IT project management methodologies: Waterfall, Scrum, Prince2

In this article, we will consider the basic methodologies of IT project management. I identify three main methodologies: Waterfall, Scrum and Prince2.


This is one of the oldest and most classical methodologies. It is based on well-defined phases that are performed sequentially. Each of them has quality control. The next phase begins only after the previous one is completed.

The main phases of the methodology:

1. Definition of requirements. We define the requirements for the future of the solution.

2. Planning. Let's review the implementation plan.

3. Design. We are engaged in the design of the system.

4. Development. Writing the code.

5. Testing. We check whether the development team did a good job.

6. Implementation. We integrate products into the business process.

7. Support. We maintain the relevance of the product, refine the functions on request.

This is a fairly transparent model that is suitable for stable projects in which requirements are pre-defined. But it is not flexible. The customer sees the result only at the end of the project. Other methodologies come to the rescue here, which we will discuss in the following posts.


This is one of the most popular and flexible methods of IT project management. Although no, not only IT. This methodology is based on the principles of the Agile approach, which I wrote about in a previous publication.

The following roles are highlighted in this methodology:

1. Product Owner — a person who determines the main requirements and priorities for the product.

2. Scrum Master — in fact, it is a project manager who manages the Scrum process, ensures compliance with the methodology and team support.

3. A development team that implements tasks within the sprint.

The main phases of Scrum:

1. Sprint planning. Goals are defined, a list of tasks is created.

2. Iteration (Sprint). The team works on the tasks for 2-4 weeks. During this phase, daily meetings are held on the progress of the day's tasks.

3. Verification. The team demonstrates the result of the work.

4. Retrospective. Reflection on the results and analysis of how the process can be improved.

5. The loop. Repeat the process until the product is ready.

6. Launch. We launch the product in production.

This flexible methodology is ideal for projects where there is a lot of uncertainty. At the same time, it requires good discipline from all team members.


Prince2 has its own principles that are worth listing:

1. The economic feasibility of the project and compliance with the overall business goals.

2. The project should be divided into stages with clear goals and results.

3. The roles and responsibilities of the participants should be clearly defined.

4. The Project Council forms the main requirements for the implementation of the project.

5. Continuous learning and adaptation based on experience.

6. Quality and measurability: The project must create a concrete and measurable product.

7. Individual approach to each project.

Now let's look at the main roles in this methodology:

1. The customer.
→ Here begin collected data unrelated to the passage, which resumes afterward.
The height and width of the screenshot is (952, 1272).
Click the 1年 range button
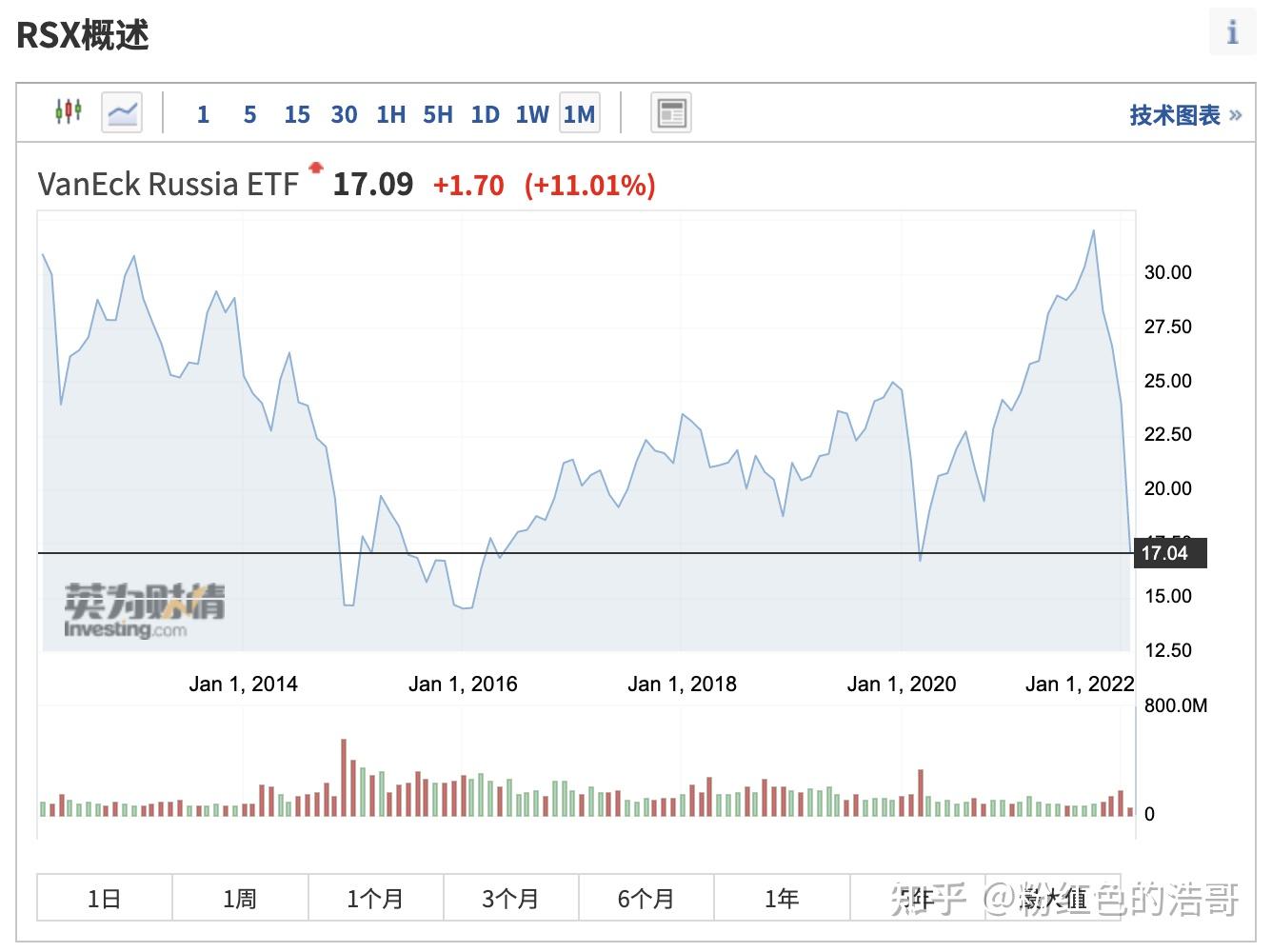[782, 898]
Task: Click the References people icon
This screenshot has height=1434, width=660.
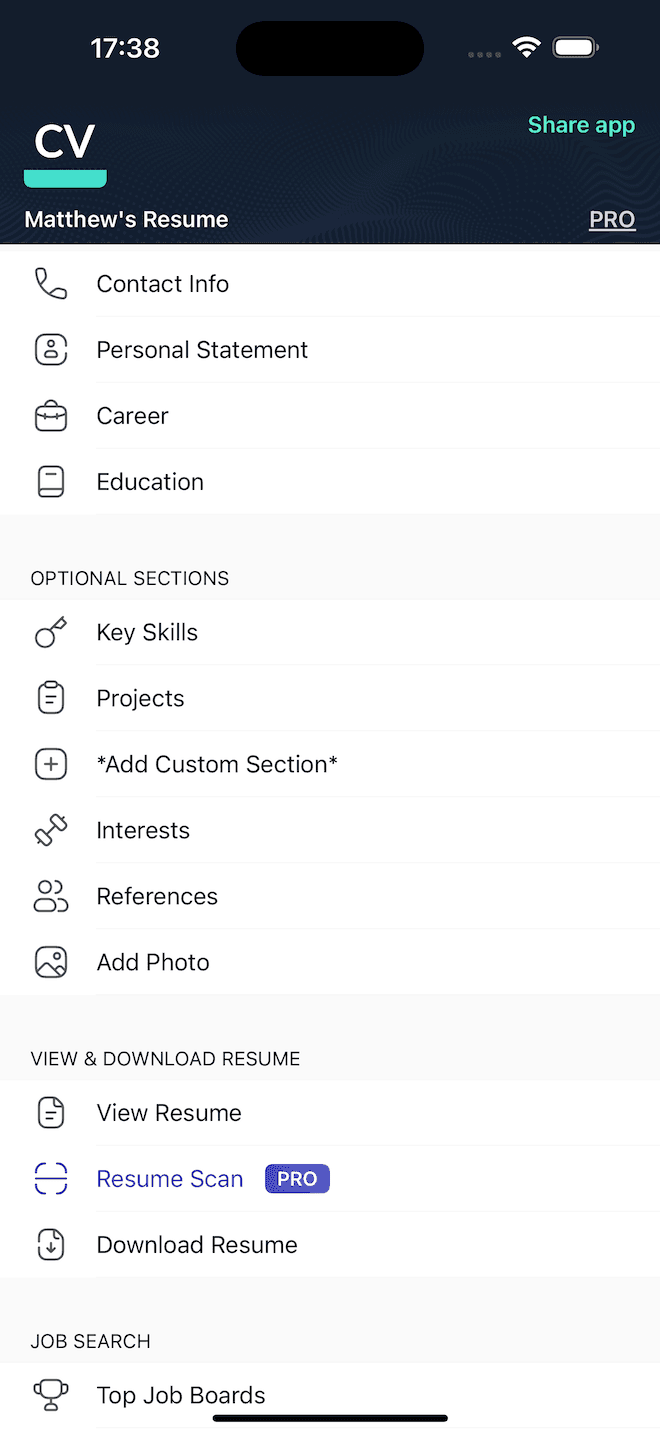Action: (50, 895)
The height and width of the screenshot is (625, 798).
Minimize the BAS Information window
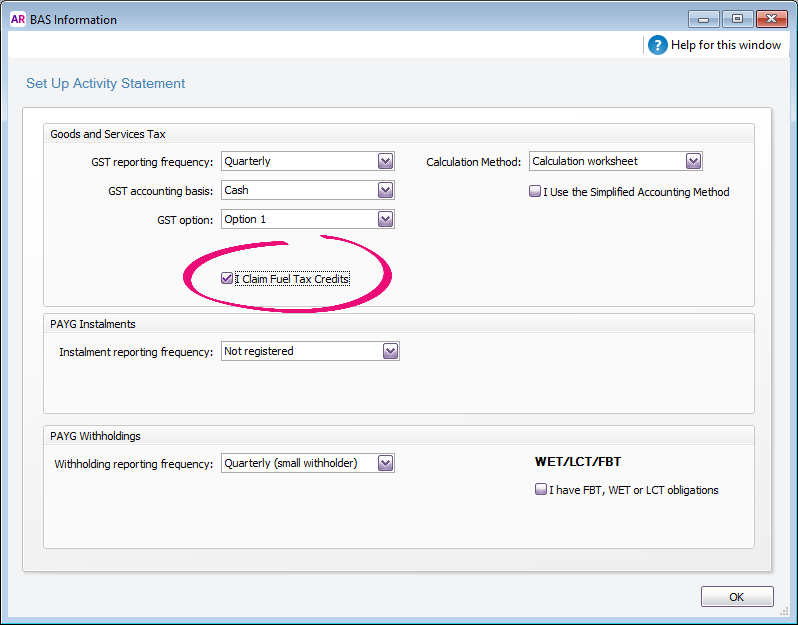pos(703,18)
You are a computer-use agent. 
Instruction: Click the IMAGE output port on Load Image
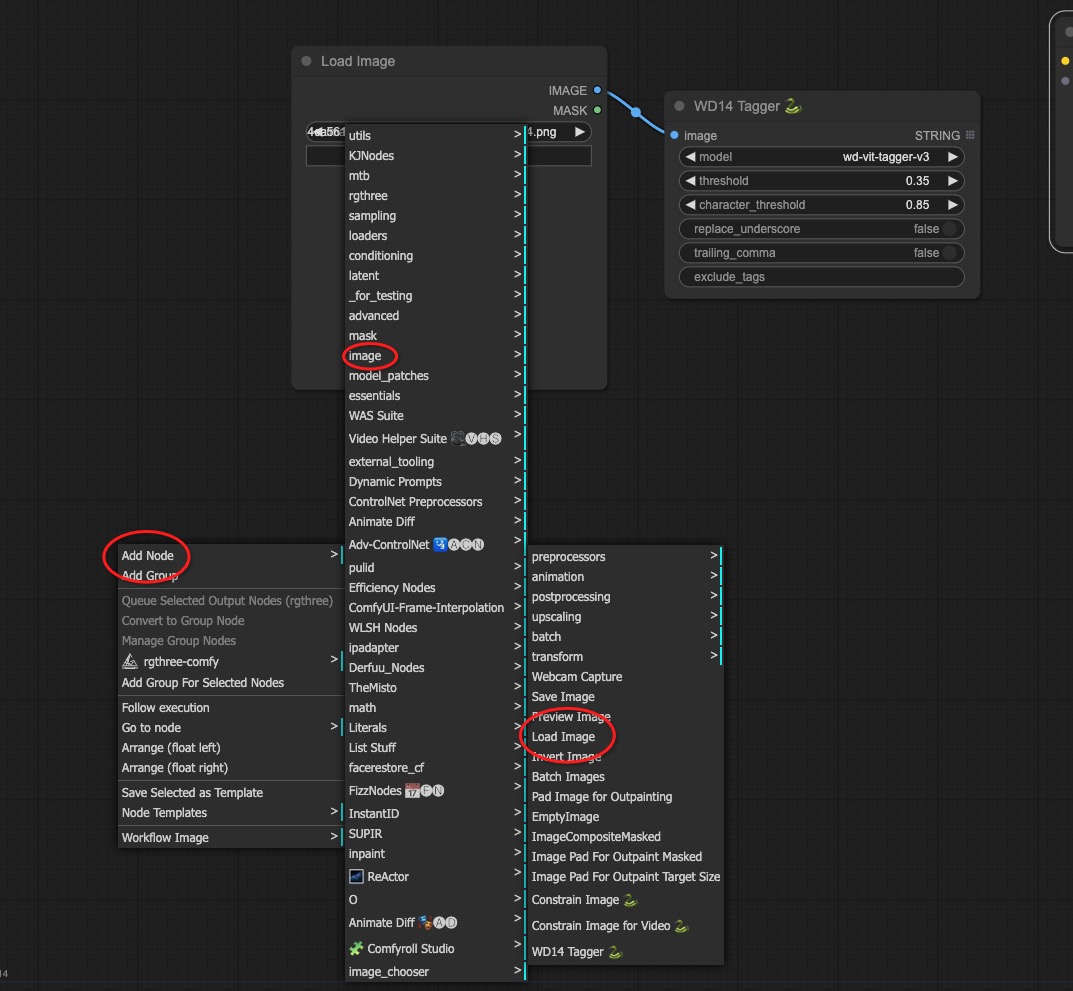[597, 91]
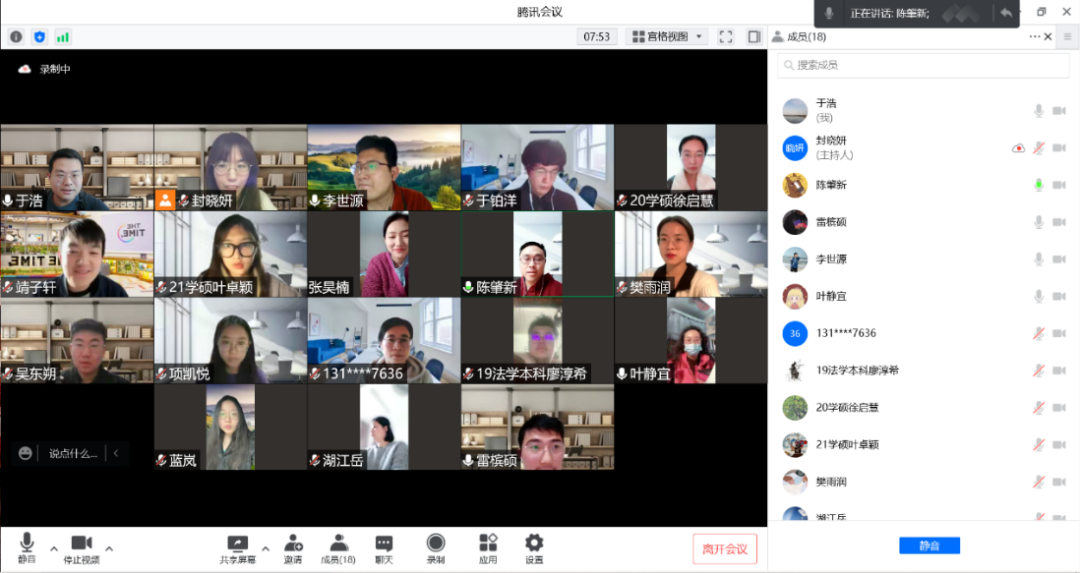Toggle 停止视频 camera button
The height and width of the screenshot is (573, 1080).
81,547
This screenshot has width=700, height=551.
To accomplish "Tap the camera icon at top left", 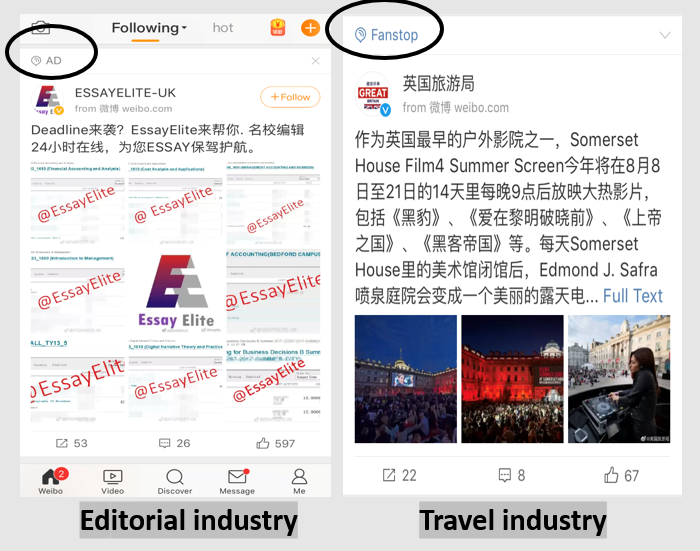I will click(x=40, y=27).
The owner of the project that finances it.

2. The user. The person who will use the result of the project. This role is compatible with the role of the customer.

3. Supplier. In simple words, he is an expert in the field of the project, who advises the team in order to achieve the best results.

4. Project manager. The person who controls the entire project.

5. The team of performers. Responsible for the implementation of the project.

6. Administrator. He is responsible for organizing meetings, monitors updates in daily results, and is responsible for instructing performers. On small projects, this role will be performed by the project manager.

7. Advice. It usually consists of a customer, a user, and a project manager. The Council makes key decisions and oversees implementation.

And finally the phases of this methodology:

1. Launch the project. At this stage, the following are determined: "why this process is needed" and "what are the goals of the project". The initiator forms a brief description of the project and submits it for approval, after which a detailed description of the project is formed.

2. Project initiation. We have a description, but to get started on a project, you need to plan it. A detailed project implementation plan is created, the roles and responsibilities of the participants are determined. The plan is created for the following performance indicators: cost, time, quality, volume, risk and benefits.

3. Project management. The Council monitors the execution and makes key decisions.

4. Phase control. The project manager decomposes the tasks and passes them to the performers. Monitors the progress of work and helps to cope with "plugging".

5. Product management. The project manager evaluates the progress of the tasks and checks whether the product meets the declared quality.

6. Change management. Evaluation of the completed phase and preparation for the next one.

7. Completion of the project. Final summing up and completion of the project.

The model is good because it has a clear structure, adaptability, risk management and continuous growth for performers. This is a very powerful tool that can be adapted for both small and large projects.


We have reviewed three main project management methodologies: Waterfall, Scrum and Prince2. The choice of methodology depends on various factors: project size, team size, project budget and others. Approach the choice of methodology flexibly and do not get hung up on any one.